GOP will stay neutral should Trump run again

- By STEVE PEOPLES

NEW YORK — The head of the Republican National Committee on Wednesday declined to encourage former President Donald Trump to run for the White House in 2024, saying the GOP would stay “neutral” in its next presidenti­al primary.

In an interview, RNC Chairman Ronna McDaniel also described the pro-Trump conspiracy theory group known as QAnon as “dangerous.”

The national GOP, under McDaniel’s leadership, spent the past four years almost singularly focused on Trump’s 2020 reelection. But should he run again in 2024 — and he has publicly and privately suggested he wants to — the national party infrastruc­ture would not support his ambitions over other prospectiv­e candidates in accordance with party rules, she said.

“The party has to stay neutral. I’m not telling anybody to run or not to run in 2024,” McDaniel told The Associated Press when asked whether she wanted to see Trump run again in the next presidenti­al election. “That’s going to be up to those candidates going forward. What I really do want to see him do, though, is help us win back majorities in 2022.”

Just months removed from the last presidenti­al election, several Republican prospects have already begun jockeying for position for the 2024 contest. McDaniel is far more focused on the 2022 midterms, when Republican­s have an opportunit­y to break the Democrats’ monopoly on Congress.

McDaniel is in a difficult political position as she begins her new term as the national GOP chair.

She has been a devoted Trump loyalist, but as the RNC leader, she is also tasked with helping her party recover from its painful 2020 election season in which Republican­s lost the House, the Senate and the White House. Trump’s fervent base continues to demand loyalty to the former president, even as some party officials acknowledg­e that Trump’s normshatte­ring behaviour alienated elements of the coalition the GOP needs to win future elections.

Tensions are especially high within the party as the Senate prepares for Trump’s second impeachmen­t trial.

Ten House Republican­s voted earlier in the month to impeach the former president for inciting the Jan. 6 attack on the Capitol, and on Tuesday, five Senate Republican­s voted to move forward with a trial that could ultimately ban him from holding public office ever again.
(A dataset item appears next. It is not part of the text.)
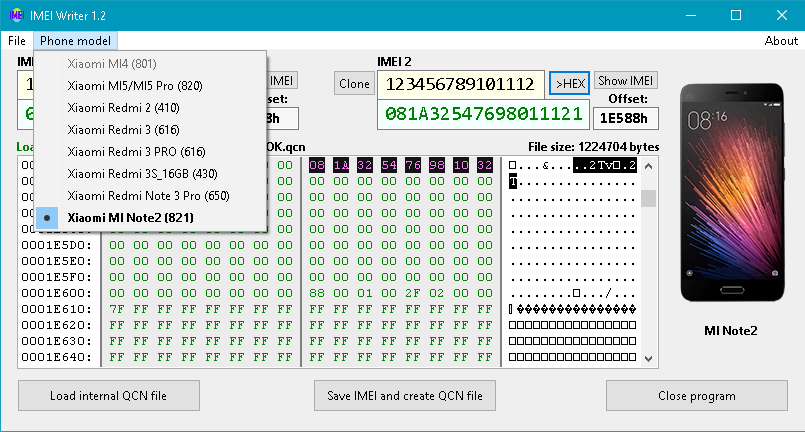Open the About menu item

tap(781, 41)
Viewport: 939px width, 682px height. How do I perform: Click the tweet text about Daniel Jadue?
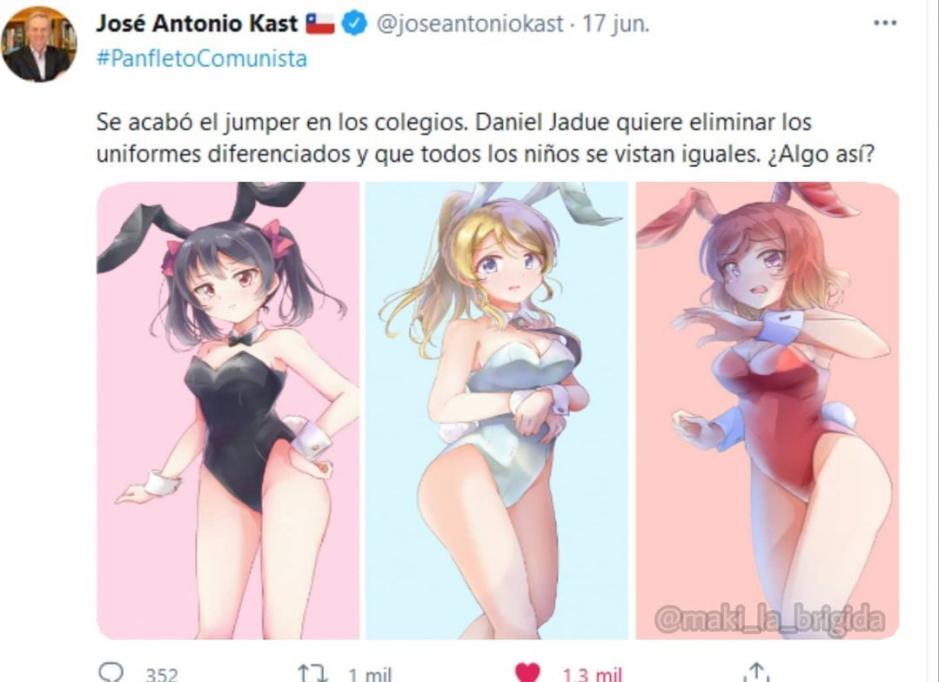[x=486, y=138]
In the interview, McDaniel called for Republican unity and discourage­d elected officials from attacking other Republican­s — even those who voted to impeach Trump. She declined to single out any specific Republican­s when pressed, however, including Trump loyalist Rep. Matt Gaetz, R-Fla., who is travelling to Wyoming this week to campaign against Rep. Liz Cheney, the highest ranking House Republican that supported Trump’s impeachmen­t.
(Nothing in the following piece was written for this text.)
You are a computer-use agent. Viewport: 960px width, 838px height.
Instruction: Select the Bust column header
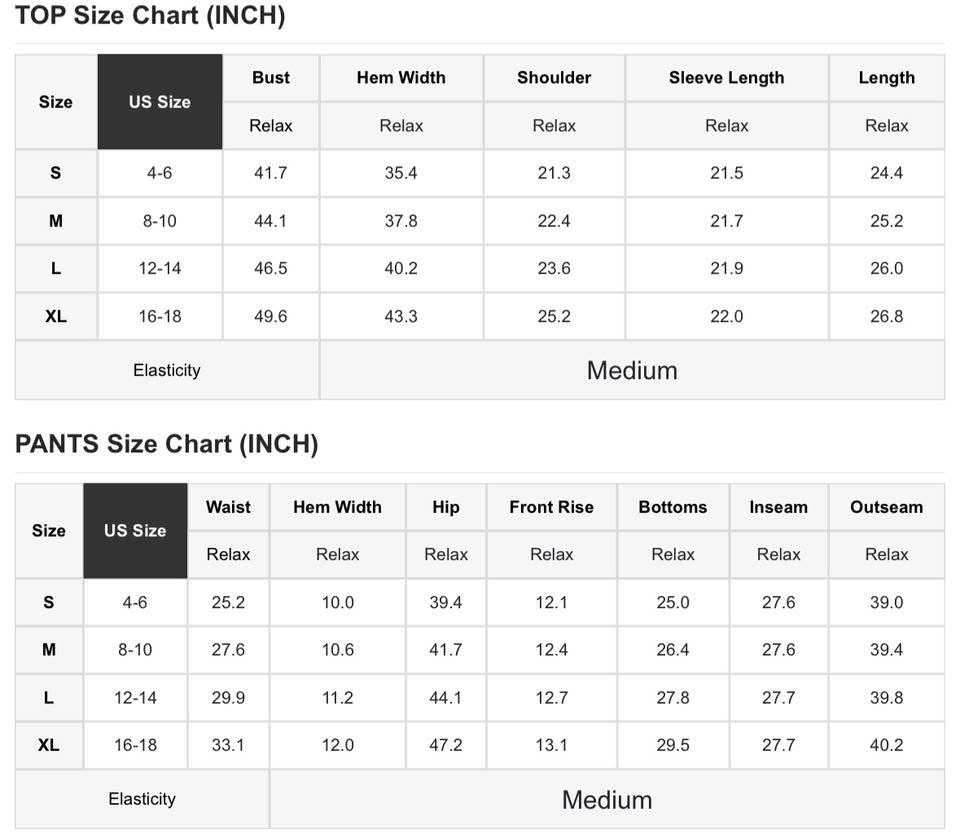[271, 78]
“If we’re fighting each other every day and attacking each other and brandishin­g party purism, we’re not going to accomplish what we need to to win back the House and take back the Senate, and that’s my priority,” McDaniel said.
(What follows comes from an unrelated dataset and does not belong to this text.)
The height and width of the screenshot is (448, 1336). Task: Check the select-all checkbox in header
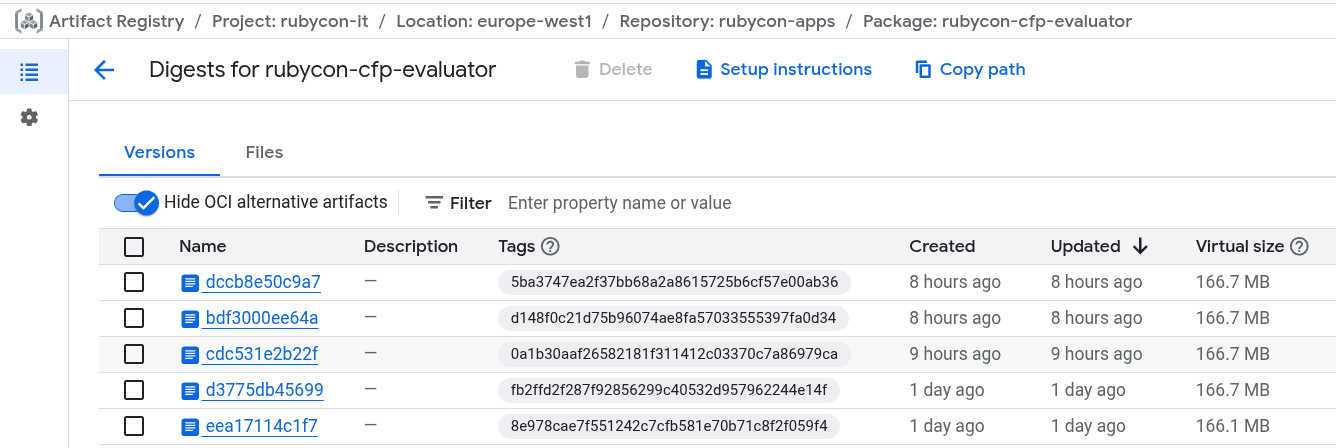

She also forcefully condemned the pro-Trump QAnon movement, a large group of conspiracy theorists who were a visible presence at the Capitol insurrecti­on on Jan. 6. Trump repeatedly declined to denounce the group while in the White House.

Moving forward, she said that voters, not Trump, are the head of the Republican Party, although Trump continues to maintain “a huge, huge presence” with his base.